- _Problem requirements_:
Leave the pictures out. Retype exactly the lines below from the one containing "Preview first history message with eye icon" through the one containing "Where should I", and no others.

- _Data shown_:
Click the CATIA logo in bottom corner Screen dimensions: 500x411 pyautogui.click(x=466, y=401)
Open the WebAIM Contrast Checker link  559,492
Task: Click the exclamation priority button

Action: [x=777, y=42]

* * *

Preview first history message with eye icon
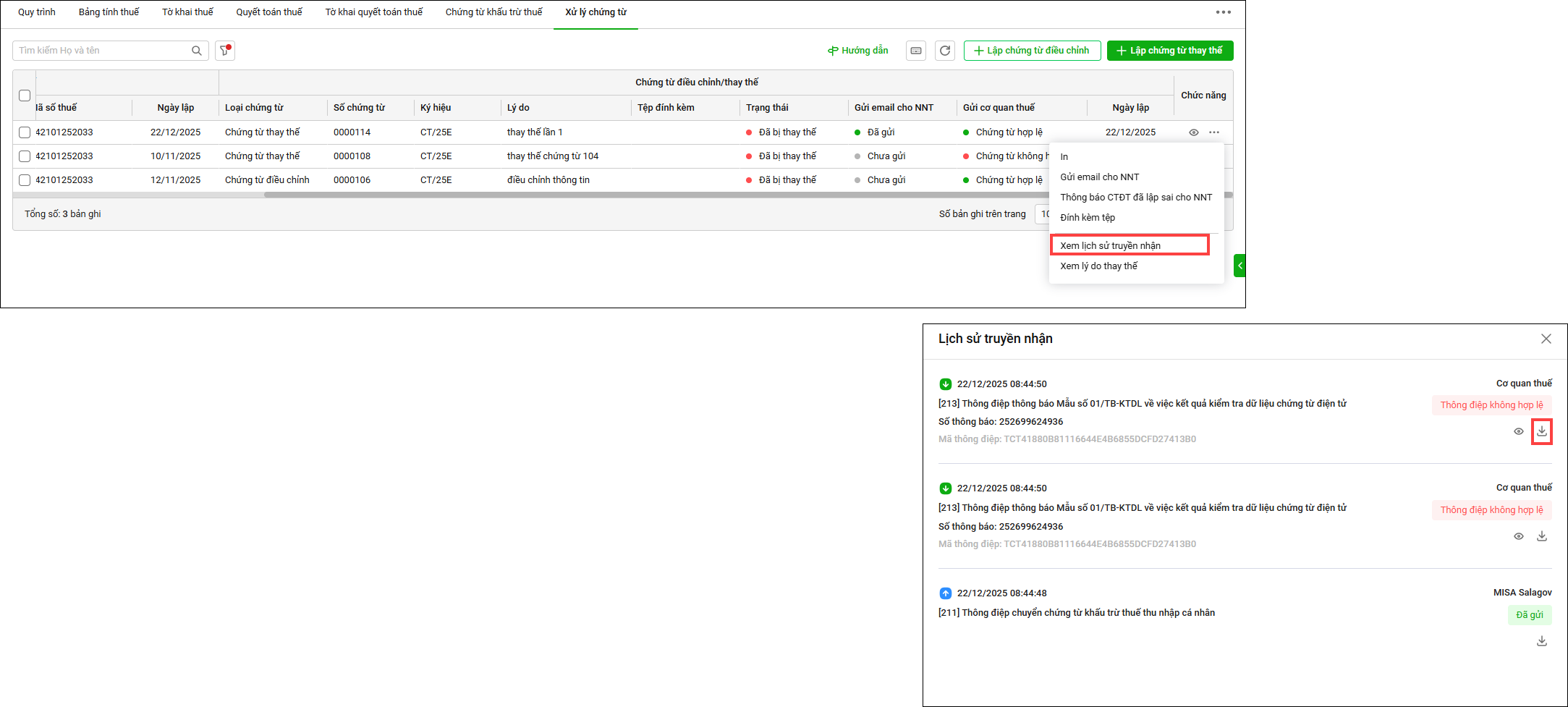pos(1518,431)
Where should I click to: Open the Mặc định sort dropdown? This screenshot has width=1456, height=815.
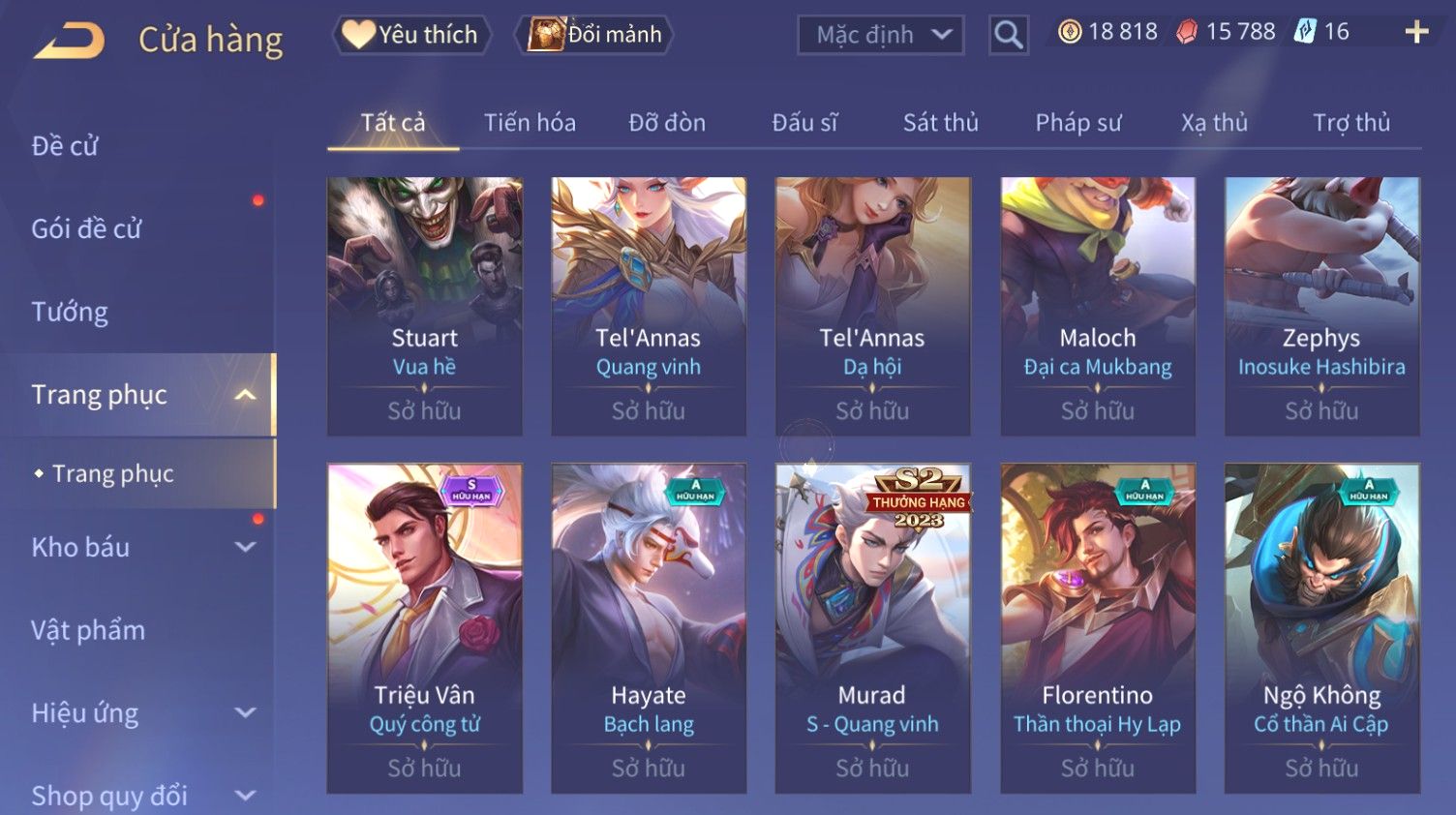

---

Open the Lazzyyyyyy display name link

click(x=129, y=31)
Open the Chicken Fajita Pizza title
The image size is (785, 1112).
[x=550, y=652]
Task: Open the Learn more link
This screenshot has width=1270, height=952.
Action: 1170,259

- _Output for this exercise_:
Preview first history message with eye icon
pos(1518,431)
Where should I click to: Open the Mặc định sort dropdown? This screenshot has width=1456, height=815.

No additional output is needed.